Terminati tutti gli adempimenti del caso, infatti, gli indagati erano usciti. Arianna Orazi, figlia di Rosina, mani in tasca, senza dire una parola si era affrettata a raggiungere la Jeep del figlio Enea Simonetti e, una volta aiutato il padre Enrico a salire sul mezzo, tutti si erano allontanati. Un’ora dopo nei pressi dello studio legale degli avvocati Andrea Netti e Valentina Romagnoli era stata vista un’auto dei carabinieri ferma, con le quattro frecce inserite, e poco dopo quell’auto di servizio e la Jeep di Enea erano ripartiti alla volta della caserma. «Un’ulteriore controllo burocratico», era stato detto per mantenere il riserbo su quanto era appena successo, ma oggi, dopo un mese, è emerso quanto accaduto.

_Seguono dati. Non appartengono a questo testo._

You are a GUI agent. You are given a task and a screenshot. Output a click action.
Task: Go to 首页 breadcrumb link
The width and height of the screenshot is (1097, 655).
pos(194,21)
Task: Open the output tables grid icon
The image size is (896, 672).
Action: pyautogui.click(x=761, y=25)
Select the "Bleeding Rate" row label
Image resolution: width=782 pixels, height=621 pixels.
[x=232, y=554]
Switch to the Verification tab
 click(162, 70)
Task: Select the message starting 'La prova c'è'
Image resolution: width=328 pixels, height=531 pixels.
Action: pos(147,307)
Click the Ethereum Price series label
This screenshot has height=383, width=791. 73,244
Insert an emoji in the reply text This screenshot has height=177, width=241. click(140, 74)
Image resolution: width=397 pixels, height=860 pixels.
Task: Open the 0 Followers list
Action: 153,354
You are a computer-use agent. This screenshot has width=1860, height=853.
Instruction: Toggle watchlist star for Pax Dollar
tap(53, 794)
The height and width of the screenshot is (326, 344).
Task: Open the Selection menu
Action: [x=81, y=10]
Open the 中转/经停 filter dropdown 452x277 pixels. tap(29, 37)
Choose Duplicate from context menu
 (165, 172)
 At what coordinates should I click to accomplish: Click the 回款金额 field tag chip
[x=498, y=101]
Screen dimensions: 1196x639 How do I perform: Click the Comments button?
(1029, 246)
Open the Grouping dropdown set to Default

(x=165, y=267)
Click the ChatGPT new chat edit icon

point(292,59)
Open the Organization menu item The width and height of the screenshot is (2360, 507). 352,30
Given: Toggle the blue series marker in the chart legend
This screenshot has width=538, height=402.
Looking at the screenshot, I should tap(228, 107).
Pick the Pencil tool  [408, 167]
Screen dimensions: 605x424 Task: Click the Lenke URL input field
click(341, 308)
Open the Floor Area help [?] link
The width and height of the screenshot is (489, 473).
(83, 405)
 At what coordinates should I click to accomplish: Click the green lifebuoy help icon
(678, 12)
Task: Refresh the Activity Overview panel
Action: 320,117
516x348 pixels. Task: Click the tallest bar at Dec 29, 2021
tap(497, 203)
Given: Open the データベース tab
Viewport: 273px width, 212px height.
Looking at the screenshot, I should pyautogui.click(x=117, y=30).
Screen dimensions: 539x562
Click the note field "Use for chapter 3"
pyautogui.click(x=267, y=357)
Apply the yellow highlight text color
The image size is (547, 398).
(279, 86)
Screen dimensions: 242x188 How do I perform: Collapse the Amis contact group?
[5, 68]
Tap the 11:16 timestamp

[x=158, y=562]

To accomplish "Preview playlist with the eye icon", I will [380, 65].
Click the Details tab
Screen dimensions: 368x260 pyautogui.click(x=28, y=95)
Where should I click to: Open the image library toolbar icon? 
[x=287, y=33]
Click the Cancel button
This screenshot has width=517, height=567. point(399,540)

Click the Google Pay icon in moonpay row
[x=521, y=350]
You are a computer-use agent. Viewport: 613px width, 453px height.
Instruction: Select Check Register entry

Quella mattina, in attesa che venissero interrogati separatamente, i tre indagati erano stati fatti accomodare in un ufficio della caserma. Dopo che la figlia di Rosina è uscita, però, i carabinieri si erano accorti che un’anta di un armadio era sì chiusa ma sporgeva di alcuni millimetri mentre alcuni oggetti che erano sulla scrivania erano stati spostati. A quel punto i tre indagati erano stati rintracciati (erano nello studio dei loro legali) e mamma e figlio erano stati riportati in caserma. Lì i carabinieri li avevano invitati a dire se avevano preso qualcosa e nel caso di riconsegnarlo immediatamente ed è stato allora che Arianna aveva sfilato dalla tasca del giubbotto un paio di guanti in pelle marrone, dicendo che erano del figlio Enea che li aveva dimenticati in caserma la sera dell’omicidio di Rosina. Ai militari Arianna avrebbe confessato di aver aperto l’armadio e di essersi accorta della presenza di quei guanti, quindi li aveva presi e infilati in tasca senza dire niente a nessuno. A quel punto i guanti sono stati ripresi e sequestrati. Ora, dunque, si aggrava la posizione della figlia di Rosina che dovrà rispondere anche di furto aggravato. Quei guanti saranno analizzati dai Ris di Roma insieme ad una serie di reperti ed è per quei guanti che l’8 febbraio scorso i legali degli indagati avevano sollevato un’eccezione di ammissibilità o utilizzabilità.
È di oggi intanto la decisione della procura di restituire ad Arianna Orazi le nove carte di credito trovate nella sua borsa il 24 dicembre scorso e poste sotto sequestro e l’account della posta elettronica a lei in uso. Non solo. La procura ha anche autorizzato i tre indagati a rientrare nella villetta di via Pertini a Montecassiano teatro dell’omicidio, solo alla presenza dei carabinieri e solo per prendere dei vestiti.